To find its kernel, we must find the nullspace of the matrix equation
$ \begin{bmatrix} 5^5 & 5^4 & 5^3 & 5^2 & 5 & 1 \\ 4^5 & 4^4 & 4^3 & 4^2 & 4 & 1 \\ 3^5 & 3^4 & 3^3 & 3^2 & 3 & 1 \\ 2^5 & 2^4 & 2^3 & 2^2 & 2 & 1 \\ 1 & 1 & 1 & 1 & 1 & 1 \\ 0 & 0 & 0 & 0 & 0 & 1 \end{bmatrix} \begin{bmatrix} a_5 \\ a_4 \\ a_3 \\ a_2 \\ a_1 \\ a_1 \end{bmatrix} = \begin{bmatrix} 0 \\ 0 \\ 0 \\ 0 \\ 0 \\ 0 \\ \end{bmatrix} $
Due to the fact that this is a vandermonde matrix with distinct geometric ratios for its rows, this matrix has full rank and thus has a trivial nullspace I think?
Then, to show part c that there is a unique polynomial such that $f(j) = a_j$, can we then just say that $ \begin{bmatrix} 5^5 & 5^4 & 5^3 & 5^2 & 5 & 1 \\ 4^5 & 4^4 & 4^3 & 4^2 & 4 & 1 \\ 3^5 & 3^4 & 3^3 & 3^2 & 3 & 1 \\ 2^5 & 2^4 & 2^3 & 2^2 & 2 & 1 \\ 1 & 1 & 1 & 1 & 1 & 1 \\ 0 & 0 & 0 & 0 & 0 & 1 \end{bmatrix} \begin{bmatrix} a_5 \\ a_4 \\ a_3 \\ a_2 \\ a_1 \\ a_1 \end{bmatrix} = \begin{bmatrix} a_5 \\ a_4 \\ a_3 \\ a_2 \\ a_1 \\ a_0 \\ \end{bmatrix} $
has a unique solution due to nontrivial nullspace?

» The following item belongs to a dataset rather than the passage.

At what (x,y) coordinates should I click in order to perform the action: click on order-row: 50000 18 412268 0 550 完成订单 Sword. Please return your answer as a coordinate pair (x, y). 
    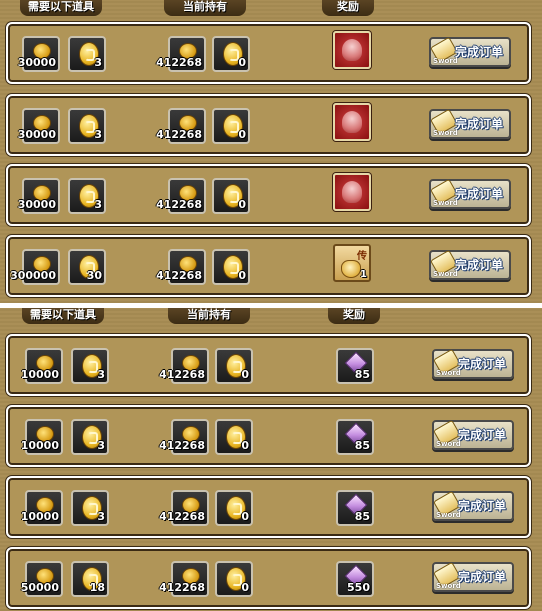
    Looking at the image, I should click on (268, 578).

Well, you are right saying that this is a Vandermonde matrix and hence is invertible, however, this exercise is basically how one proves this fact. You can use the formula to compute such a determinant (which does not use this exercise), but I guess this is not the spirit of the assignment.
How about saying instead that $T$ is invertible, since if $f\in V$ is such that $T(f)=0$, then $f$ has $6>5$ distinct roots, so that $f=0$.
For the rest of the exercise, your solution is fine.